Maka sepatutnya, setiap pejuang revolusi—yang telah ikhlas mempersembahkan pengorbanan yang agung berupa jiwa dan raga—menyatukan jihad, mengatur barisan, mengembalikan keteguhan hati, setia terhadap tujuan revolusi, dan hendaknya hanya berpegang terhadap tali agama Allah semata. Kami tegaskan, marilah kita bersama-sama menolak ajakan setiap pendengki yang berbuat licik dan merencanakan makar terhadap revolusi ini, mari kita kita kembalikan keteguhan kita, independensi kita, serta kesetiaan pada prinsip revolusi, supaya kita dapat menyelesaikan tugas kita di tengah goncangan rezim kriminal yang sejatinya lemah dan akan runtuh, lalu melengserkannya dan menegakkan hukum Islam melalui Khilafah Rasyidah yang sesuai metode kenabian.

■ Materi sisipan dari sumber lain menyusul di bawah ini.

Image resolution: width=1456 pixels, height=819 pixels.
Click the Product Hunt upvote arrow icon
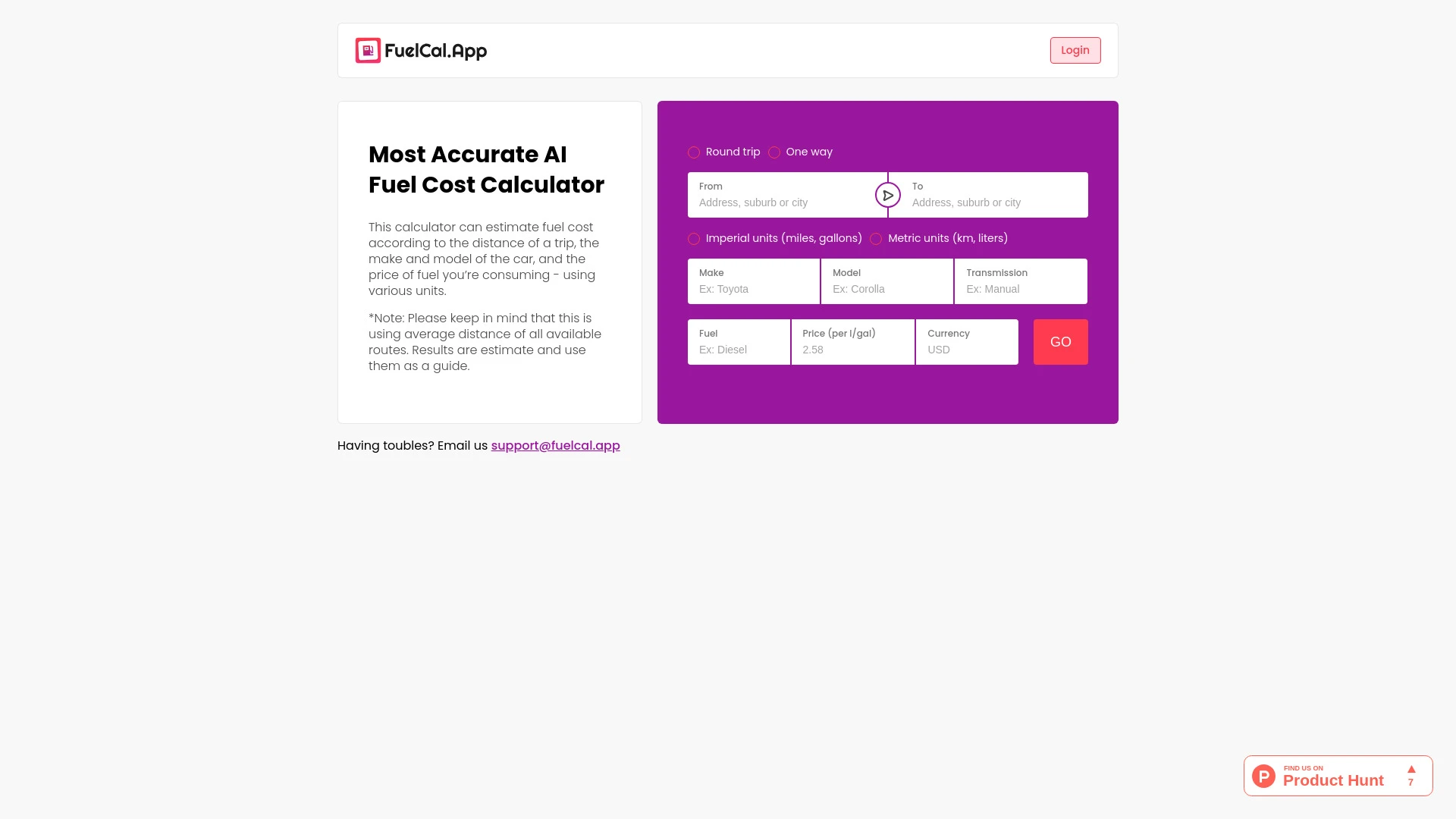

Dengan izin-Nya, Allah akan membersamai kita, Dialah penolong kita, meskipun orang-orang kafir tidak menyukainya. Sebagaimana yang Allah firmankan dalam kitab-Nya, “Sesungguhnya Kami pasti akan menolong para rasul Kami dan orang-orang yang beriman di dunia ini pada hari ketika para saksi berdiri (hari kiamat).”(QS Ghafir:51) [FF/AZ]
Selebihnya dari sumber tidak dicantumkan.